§ To-do item A
In the mailing list post about AF_XDP netdev support, what was enabled in the author's build that caused duplicate definition errors?

[ovs-dev] [PATCH RFCv4 0/4] AF_XDP netdev support for OVS

Eelco Chaudron echaudro at redhat.com
Wed Apr 17 14:26:15 UTC 2019



On 17 Apr 2019, at 14:01, Eelco Chaudron wrote:

> Hi William,
>
> I think you applied the following patch to get it to compile? Or did 
> you copy in the kernel headers?
>
> https://www.spinics.net/lists/netdev/msg563507.html

I noticed you duplicated the macros, which resulted in all kind of 
compile errors. So I removed them, applied the two patches above, which 
would get me to the next step.

I’m building it with DPDK enabled and it was causing all kind of 
duplicate definition errors as the kernel and DPDK re-use some structure 
names.

To get it all compiled and working I had top make the following changes:

$ git diff
diff --git a/lib/netdev-afxdp.c b/lib/netdev-afxdp.c
index b3bf2f044..47fb3342a 100644
--- a/lib/netdev-afxdp.c
+++ b/lib/netdev-afxdp.c
@@ -295,7 +295,7 @@ netdev_linux_rxq_xsk(struct xsk_socket_info *xsk,
      uint32_t idx_rx = 0, idx_fq = 0;
      int ret = 0;

-    unsigned int non_afxdp;
+    unsigned int non_afxdp = 0;

      /* See if there is any packet on RX queue,
       * if yes, idx_rx is the index having the packet.

§ To-do item B
Retype the records from their first line through the line that contains "center [39, 335].", including both ends.

§ Records for this exercise
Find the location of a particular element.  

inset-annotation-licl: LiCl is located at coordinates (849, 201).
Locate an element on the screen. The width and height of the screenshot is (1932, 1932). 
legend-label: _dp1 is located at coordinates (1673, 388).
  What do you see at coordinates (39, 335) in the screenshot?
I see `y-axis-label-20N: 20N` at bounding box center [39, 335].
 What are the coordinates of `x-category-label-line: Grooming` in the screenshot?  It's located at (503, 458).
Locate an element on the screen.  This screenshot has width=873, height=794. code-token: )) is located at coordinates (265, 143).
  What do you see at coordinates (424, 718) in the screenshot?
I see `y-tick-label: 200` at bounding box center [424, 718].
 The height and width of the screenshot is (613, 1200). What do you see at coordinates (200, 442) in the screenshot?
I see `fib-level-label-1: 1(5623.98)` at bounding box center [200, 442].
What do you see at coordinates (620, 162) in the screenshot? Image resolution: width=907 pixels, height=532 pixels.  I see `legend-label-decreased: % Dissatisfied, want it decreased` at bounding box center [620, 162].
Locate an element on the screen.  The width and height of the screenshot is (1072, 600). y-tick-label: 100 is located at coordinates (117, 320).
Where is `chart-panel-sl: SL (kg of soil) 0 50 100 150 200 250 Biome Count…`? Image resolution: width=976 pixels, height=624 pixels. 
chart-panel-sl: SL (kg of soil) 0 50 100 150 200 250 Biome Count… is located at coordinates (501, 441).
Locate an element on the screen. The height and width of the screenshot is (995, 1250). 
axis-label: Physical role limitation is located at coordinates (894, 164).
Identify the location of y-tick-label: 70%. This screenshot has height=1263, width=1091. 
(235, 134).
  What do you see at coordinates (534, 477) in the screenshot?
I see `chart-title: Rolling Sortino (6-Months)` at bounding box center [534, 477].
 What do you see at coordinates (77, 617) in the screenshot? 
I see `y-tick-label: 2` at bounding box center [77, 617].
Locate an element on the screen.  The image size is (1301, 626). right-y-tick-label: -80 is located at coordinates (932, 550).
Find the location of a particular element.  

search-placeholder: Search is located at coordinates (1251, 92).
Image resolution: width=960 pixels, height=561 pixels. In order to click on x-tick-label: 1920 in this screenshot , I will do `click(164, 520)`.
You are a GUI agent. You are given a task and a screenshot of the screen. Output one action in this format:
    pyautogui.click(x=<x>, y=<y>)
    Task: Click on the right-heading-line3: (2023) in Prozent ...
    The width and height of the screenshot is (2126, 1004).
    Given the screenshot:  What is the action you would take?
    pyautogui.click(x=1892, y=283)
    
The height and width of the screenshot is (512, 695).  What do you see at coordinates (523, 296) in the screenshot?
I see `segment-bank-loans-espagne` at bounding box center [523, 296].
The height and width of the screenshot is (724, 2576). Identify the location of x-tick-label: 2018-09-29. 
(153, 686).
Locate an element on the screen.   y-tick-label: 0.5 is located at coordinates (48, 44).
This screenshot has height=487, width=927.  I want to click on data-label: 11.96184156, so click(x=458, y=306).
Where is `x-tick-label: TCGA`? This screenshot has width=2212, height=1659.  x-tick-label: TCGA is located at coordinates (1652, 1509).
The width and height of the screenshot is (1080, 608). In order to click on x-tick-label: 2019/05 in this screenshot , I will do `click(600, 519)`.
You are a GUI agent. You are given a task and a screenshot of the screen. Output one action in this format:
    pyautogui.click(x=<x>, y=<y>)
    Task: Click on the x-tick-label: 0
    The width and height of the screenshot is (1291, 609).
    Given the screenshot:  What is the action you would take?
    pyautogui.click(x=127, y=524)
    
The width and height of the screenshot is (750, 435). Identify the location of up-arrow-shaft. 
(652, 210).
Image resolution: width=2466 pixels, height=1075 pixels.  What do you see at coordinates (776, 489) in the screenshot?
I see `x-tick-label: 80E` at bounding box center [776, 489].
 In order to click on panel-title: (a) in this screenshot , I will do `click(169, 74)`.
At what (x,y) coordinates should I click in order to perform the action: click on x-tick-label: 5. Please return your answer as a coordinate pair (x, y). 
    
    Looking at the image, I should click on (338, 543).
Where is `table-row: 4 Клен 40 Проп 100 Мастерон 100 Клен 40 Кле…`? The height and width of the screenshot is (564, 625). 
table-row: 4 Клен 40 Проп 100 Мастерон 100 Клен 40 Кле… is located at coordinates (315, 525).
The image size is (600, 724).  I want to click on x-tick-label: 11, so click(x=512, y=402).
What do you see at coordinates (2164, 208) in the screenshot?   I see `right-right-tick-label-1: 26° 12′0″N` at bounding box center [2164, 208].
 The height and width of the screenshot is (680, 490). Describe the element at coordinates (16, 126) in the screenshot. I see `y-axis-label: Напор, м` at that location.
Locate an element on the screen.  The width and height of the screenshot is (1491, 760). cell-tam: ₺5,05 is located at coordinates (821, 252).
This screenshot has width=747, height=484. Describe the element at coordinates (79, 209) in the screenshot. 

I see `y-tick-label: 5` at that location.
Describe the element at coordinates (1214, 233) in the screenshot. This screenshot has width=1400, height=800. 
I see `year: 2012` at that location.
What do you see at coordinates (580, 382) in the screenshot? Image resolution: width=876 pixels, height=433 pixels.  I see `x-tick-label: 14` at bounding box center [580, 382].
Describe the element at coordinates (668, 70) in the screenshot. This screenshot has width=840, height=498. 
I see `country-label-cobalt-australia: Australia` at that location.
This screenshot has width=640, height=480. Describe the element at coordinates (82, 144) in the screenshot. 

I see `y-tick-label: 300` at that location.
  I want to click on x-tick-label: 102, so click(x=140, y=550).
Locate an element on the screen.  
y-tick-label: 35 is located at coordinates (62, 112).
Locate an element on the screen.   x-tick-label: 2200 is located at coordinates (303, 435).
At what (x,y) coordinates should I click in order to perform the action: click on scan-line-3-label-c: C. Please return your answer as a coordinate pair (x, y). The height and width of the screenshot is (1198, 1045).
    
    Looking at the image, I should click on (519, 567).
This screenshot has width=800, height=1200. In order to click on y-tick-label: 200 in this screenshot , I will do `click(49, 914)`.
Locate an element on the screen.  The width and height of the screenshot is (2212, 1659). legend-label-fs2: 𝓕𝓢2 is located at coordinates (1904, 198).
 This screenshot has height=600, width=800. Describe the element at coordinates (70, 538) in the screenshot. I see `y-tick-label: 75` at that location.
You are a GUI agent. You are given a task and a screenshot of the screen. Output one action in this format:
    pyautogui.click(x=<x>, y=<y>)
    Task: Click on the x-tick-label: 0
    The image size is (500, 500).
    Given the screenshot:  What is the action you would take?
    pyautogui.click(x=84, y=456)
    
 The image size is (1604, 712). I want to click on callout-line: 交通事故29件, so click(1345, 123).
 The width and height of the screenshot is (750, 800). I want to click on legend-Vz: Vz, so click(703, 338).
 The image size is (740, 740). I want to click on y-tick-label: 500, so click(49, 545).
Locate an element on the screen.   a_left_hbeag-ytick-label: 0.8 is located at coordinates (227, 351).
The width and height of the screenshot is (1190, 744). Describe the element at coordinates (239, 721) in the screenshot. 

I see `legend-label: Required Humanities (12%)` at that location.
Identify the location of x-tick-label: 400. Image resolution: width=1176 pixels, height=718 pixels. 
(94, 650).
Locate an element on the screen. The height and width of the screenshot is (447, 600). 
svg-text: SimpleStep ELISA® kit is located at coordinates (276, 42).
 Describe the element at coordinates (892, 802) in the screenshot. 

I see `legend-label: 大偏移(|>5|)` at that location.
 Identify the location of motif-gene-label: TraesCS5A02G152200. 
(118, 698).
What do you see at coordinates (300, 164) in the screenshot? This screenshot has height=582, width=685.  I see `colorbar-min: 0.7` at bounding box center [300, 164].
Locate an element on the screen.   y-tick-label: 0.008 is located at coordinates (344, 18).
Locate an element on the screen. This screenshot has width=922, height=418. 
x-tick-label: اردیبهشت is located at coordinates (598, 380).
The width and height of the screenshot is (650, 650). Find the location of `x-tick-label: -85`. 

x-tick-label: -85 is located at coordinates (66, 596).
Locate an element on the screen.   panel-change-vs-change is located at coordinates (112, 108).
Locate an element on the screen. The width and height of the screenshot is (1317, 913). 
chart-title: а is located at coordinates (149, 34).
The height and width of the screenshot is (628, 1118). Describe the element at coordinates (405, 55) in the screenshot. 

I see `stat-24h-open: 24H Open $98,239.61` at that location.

§ Worked solution A
DPDK was enabled.

§ Worked solution B
Find the location of a particular element.  

inset-annotation-licl: LiCl is located at coordinates (849, 201).
Locate an element on the screen. The width and height of the screenshot is (1932, 1932). 
legend-label: _dp1 is located at coordinates (1673, 388).
  What do you see at coordinates (39, 335) in the screenshot?
I see `y-axis-label-20N: 20N` at bounding box center [39, 335].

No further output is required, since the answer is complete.